Pourquoi la France envisage-t-elle de légiférer aujourd’hui sur une telle question éthique avant même d’avoir pu développer un réseau solide d’unités de soins palliatifs sur l’ensemble du territoire ?
La nécessité de développer les soins palliatifs est le seul élément consensuel de ce débat. Il est évidemment le préalable à toute loi sur le sujet. Plus de 20 départements français sont dépourvus d’unité de soins palliatifs. Or, personne ne conteste que dans ces structures, la prise en charge médicale et humaine diminue très significativement les demandes de mort, preuve que le modèle français fonctionne quand on lui en donne les moyens. Compte tenu de la situation de nos hôpitaux et des difficultés de recrutement et de financement, le gouvernement pourrait s’emparer du projet de loi de financement de la Sécurité sociale pour faire bouger les choses. Mais une loi immédiate d’aide active à mourir créerait une inégalité de nos concitoyens face à la mort et serait une loi qui s’appliquerait par défaut.
« Je ne provoquerai jamais la mort délibérément » disent les médecins hostiles à l’euthanasie en citant cette phrase du serment d’Hippocrate qui est la référence déontologique occidentale de leur profession. Pourquoi les règles et les devoirs de la médecine devraient-ils être immuables ?
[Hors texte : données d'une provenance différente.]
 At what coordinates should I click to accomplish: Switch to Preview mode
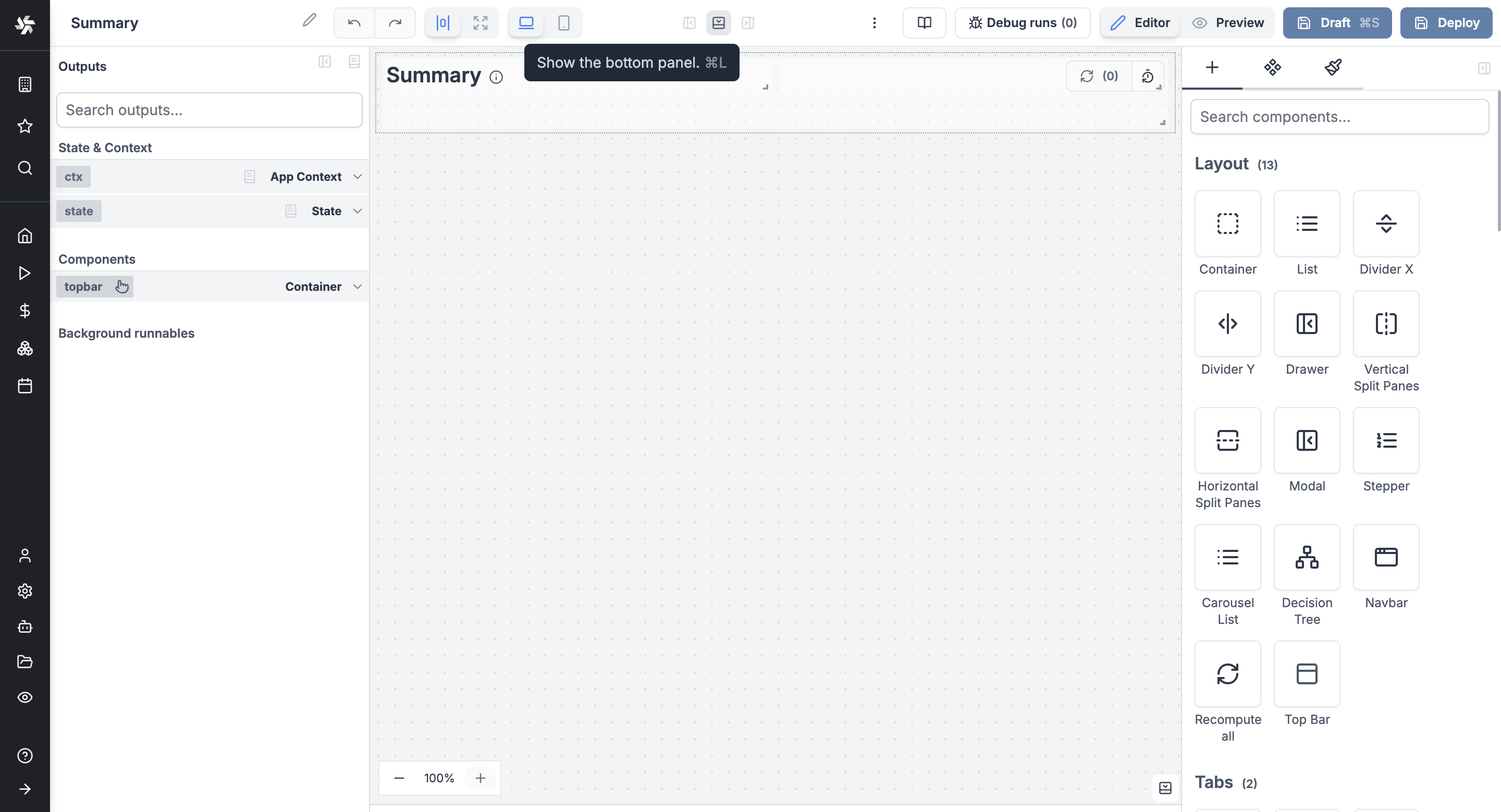[1228, 23]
Les lois et les mœurs varient en fonction des pays, des cultures et des époques. Mais au-delà même d’un serment médical, n’y a-t-il pas à s’interroger sur la seule question philosophique et politique qui vaille : « Dans quelle société voulons-nous vivre demain ? » L’éthique est un conflit de valeurs entre la nécessaire protection de la vulnérabilité par le collectif et le respect de l’autonomie de l’individu. Pour ma part, s’il faut faire pencher la balance de cet équilibre dans une société où les égoïsmes et les individualismes se développent, je choisirai la fraternité à la liberté pour que jamais personne ne se sente indigne, ne se sente de trop.